Source data section start
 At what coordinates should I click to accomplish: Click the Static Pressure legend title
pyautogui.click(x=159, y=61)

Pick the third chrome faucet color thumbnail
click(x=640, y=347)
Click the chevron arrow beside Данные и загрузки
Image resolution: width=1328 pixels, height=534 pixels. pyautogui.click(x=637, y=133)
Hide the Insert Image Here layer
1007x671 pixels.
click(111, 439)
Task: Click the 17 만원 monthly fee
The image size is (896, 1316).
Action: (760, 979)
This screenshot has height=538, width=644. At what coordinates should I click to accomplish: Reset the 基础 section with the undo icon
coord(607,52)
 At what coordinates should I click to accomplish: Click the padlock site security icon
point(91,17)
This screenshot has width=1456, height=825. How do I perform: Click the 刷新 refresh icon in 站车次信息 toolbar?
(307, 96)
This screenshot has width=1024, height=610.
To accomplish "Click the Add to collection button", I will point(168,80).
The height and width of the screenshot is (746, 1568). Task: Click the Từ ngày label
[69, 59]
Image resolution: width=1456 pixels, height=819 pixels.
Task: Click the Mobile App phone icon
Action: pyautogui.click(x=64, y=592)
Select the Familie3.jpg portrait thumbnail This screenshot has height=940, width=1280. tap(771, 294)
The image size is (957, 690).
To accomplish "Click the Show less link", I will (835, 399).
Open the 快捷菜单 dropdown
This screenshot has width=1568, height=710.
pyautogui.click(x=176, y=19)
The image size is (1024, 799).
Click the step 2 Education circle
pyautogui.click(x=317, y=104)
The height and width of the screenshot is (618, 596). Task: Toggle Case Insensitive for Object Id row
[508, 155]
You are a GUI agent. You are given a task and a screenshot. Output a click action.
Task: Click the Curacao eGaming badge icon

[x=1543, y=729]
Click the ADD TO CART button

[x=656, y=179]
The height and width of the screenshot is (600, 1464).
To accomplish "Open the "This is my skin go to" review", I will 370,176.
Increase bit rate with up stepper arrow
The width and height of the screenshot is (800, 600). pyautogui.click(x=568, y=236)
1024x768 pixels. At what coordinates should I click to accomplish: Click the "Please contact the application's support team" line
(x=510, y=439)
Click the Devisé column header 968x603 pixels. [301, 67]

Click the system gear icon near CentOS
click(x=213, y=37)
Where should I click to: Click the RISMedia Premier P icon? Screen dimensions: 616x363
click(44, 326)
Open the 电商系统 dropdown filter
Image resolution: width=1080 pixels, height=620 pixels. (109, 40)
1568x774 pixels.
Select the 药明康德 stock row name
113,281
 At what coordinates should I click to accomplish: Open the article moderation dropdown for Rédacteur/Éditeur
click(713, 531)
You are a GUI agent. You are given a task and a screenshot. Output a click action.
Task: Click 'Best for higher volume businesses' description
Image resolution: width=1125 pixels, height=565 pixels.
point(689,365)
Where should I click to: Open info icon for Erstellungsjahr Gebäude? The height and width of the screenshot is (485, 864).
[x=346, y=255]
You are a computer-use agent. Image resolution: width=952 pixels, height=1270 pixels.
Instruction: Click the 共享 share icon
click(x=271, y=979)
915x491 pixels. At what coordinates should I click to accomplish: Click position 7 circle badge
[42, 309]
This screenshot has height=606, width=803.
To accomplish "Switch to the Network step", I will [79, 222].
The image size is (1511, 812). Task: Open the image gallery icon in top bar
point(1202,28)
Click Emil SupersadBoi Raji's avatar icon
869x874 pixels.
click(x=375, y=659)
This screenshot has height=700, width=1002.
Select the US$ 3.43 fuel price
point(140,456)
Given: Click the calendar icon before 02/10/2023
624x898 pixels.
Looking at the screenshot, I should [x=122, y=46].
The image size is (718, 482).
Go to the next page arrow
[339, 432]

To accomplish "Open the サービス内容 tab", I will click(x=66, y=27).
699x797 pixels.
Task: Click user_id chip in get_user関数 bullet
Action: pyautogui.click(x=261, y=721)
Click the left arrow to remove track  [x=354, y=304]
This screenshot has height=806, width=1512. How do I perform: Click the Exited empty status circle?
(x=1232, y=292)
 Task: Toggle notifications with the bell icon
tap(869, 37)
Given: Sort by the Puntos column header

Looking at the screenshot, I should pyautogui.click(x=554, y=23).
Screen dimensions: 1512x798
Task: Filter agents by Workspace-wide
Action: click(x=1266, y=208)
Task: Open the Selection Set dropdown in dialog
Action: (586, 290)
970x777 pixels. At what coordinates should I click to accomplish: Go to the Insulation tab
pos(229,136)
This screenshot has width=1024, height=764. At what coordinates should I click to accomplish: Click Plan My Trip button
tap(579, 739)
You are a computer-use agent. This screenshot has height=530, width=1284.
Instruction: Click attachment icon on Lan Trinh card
Source data section end
[About this task] Check every line of the records, and copy the ones that hold the word "computer".

[Answer]
You are a computer-use agent. Image resolution: width=952 pixels, height=1270 pixels.
You are a computer-use agent. This screenshot has height=530, width=1284.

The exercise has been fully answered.